Pin the model at a specific version, not just a name
Model providers update weights behind the same name. voyage-3 today and voyage-3 in six months may produce incompatible vectors.
- Store
"embedding_model": "voyage-3-2024-11"(or the exact version string the provider exposes). - When the provider does not offer version pinning, hash a reference document and store that hash alongside the model name. A changed hash signals a silent update.
- When you upgrade to a new version, create a new collection, re-embed the corpus, evaluate recall, then swap query traffic. See embeddings for the full upgrade protocol.
Keep dimensions consistent across add and query
ChromaDB will accept a query vector at a different dimension than the indexed vectors and return garbage silently. Enforce dimension at the application layer.
EXPECTED_DIM = collection.metadata.get("dimension", 1024)

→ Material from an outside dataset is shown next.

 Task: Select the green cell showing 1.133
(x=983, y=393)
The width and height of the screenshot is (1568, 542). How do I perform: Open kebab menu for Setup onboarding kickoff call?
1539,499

def safe_query(collection, query_text, n_results=10, where=None):
vec = embed_one(query_text)
assert len(vec) == EXPECTED_DIM, f"Query dim {len(vec)} != index dim {EXPECTED_DIM}"
return collection.query(
query_embeddings=[vec],
n_results=n_results,
where=where or {},
)Dimension mismatches most often appear when switching between Matryoshka truncation levels (e.g., 512 vs 1024 for Voyage 3). See embeddings-dimensionality for the truncation rules.

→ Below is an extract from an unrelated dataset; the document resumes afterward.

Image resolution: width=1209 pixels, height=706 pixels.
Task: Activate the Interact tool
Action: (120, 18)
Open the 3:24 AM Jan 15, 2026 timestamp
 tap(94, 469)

Normalize vectors before storing
ChromaDB’s cosine distance metric normalizes internally, but storing pre-normalized vectors removes that overhead and makes dot product and cosine equivalent, which is faster.
import numpy as np
def normalize(v: list[float]) -> list[float]:
arr = np.array(v, dtype=np.float32)
norm = np.linalg.norm(arr)
return (arr / norm if norm > 0 else arr).tolist()
vectors = [normalize(v) for v in raw_vectors]Use hnsw:space=cosine in collection metadata when storing normalized vectors. Do not mix collections using l2 space with pre-normalized vectors; the distance metric assumption breaks recall.
Use the built-in embedding function only in notebooks and prototypes
The built-in functions are a productivity shortcut for exploration. They are not suitable for production because they couple embedding cost to storage calls, obscure error handling, and make rate limiting difficult.
- Acceptable uses: quick notebooks, documentation examples, one-off data exploration.
- Not acceptable: any code path that runs in staging or production.
- The migration path is always the same: extract the embedded text, re-embed externally, and upsert with explicit vectors.